BEGIN Data for the task

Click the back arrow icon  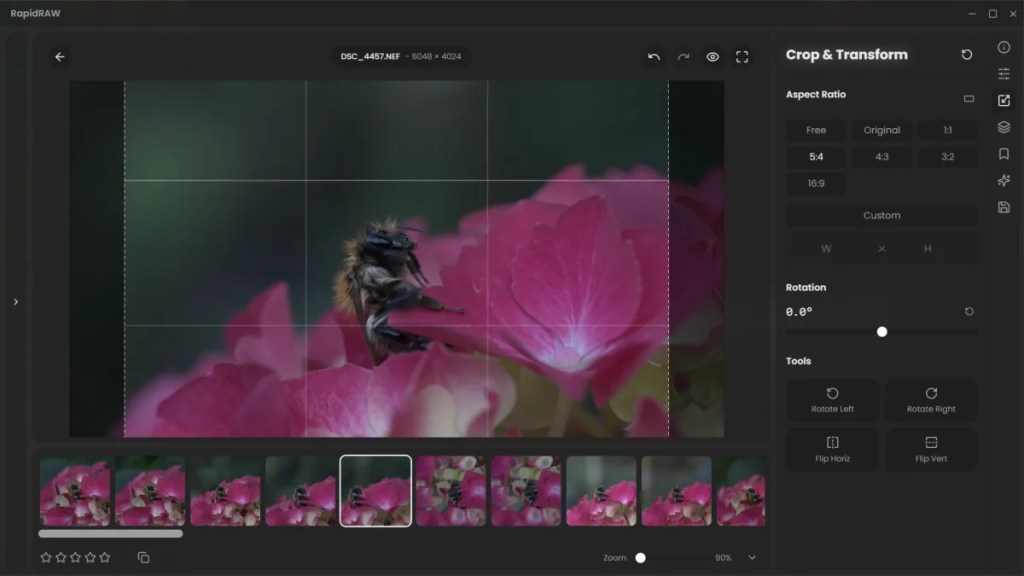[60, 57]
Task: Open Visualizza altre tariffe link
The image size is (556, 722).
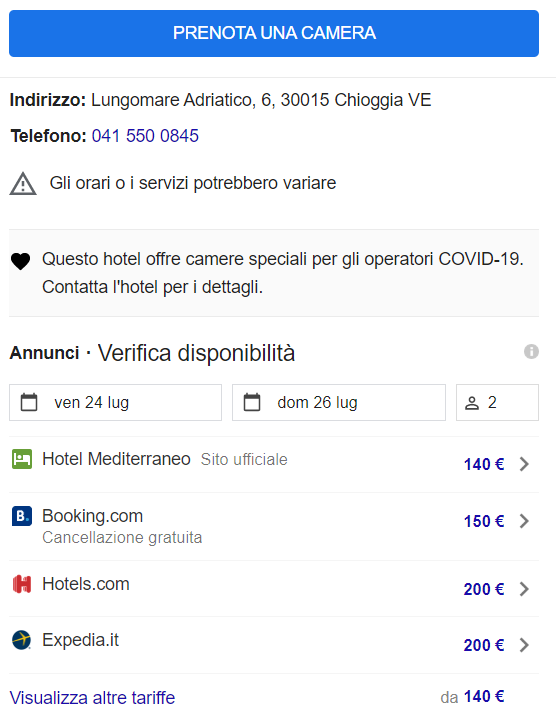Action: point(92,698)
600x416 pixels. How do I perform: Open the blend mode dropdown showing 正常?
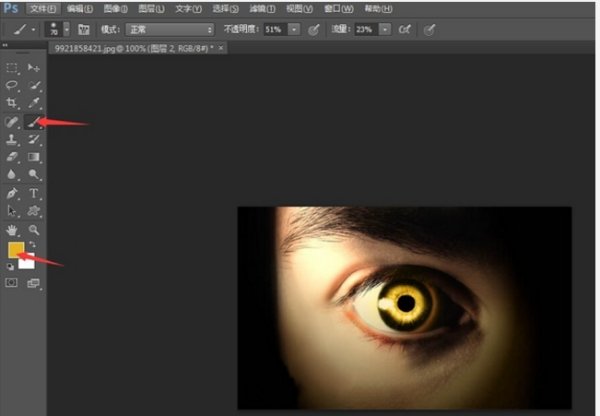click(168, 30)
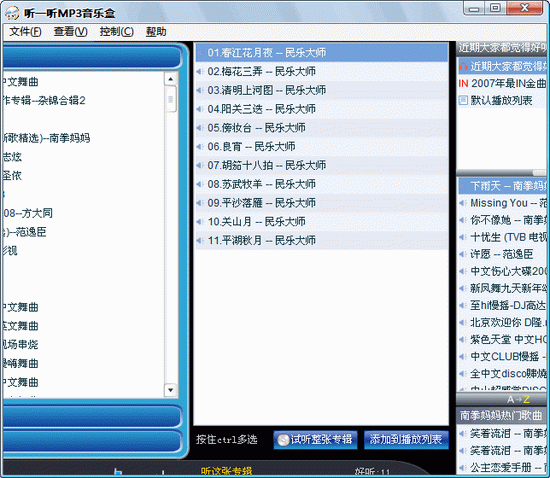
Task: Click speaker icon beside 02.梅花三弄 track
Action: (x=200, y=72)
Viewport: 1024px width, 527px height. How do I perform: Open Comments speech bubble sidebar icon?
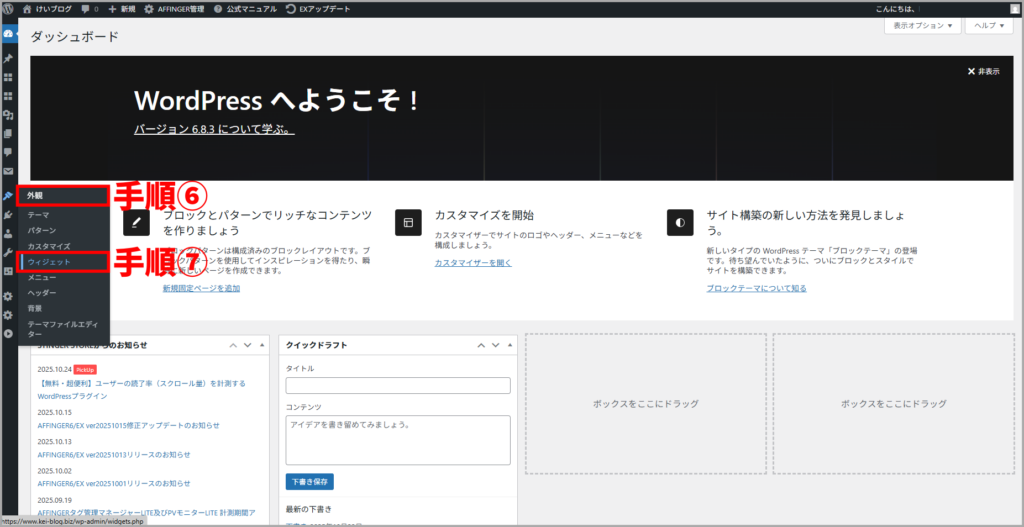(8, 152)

END Data for the task

• _Problem to work on_: Please output the lines from the line that contains "Task: Open Visualizza altre tariffe link" through the end of the records, both ends included, exactly and with no pictures.

• _Answer to the exercise_:
Task: Open Visualizza altre tariffe link
The image size is (556, 722).
Action: point(92,698)
600x416 pixels. How do I perform: Open the blend mode dropdown showing 正常?
click(168, 30)
Task: Click speaker icon beside 02.梅花三弄 track
Action: (x=200, y=72)
Viewport: 1024px width, 527px height. How do I perform: Open Comments speech bubble sidebar icon?
(8, 152)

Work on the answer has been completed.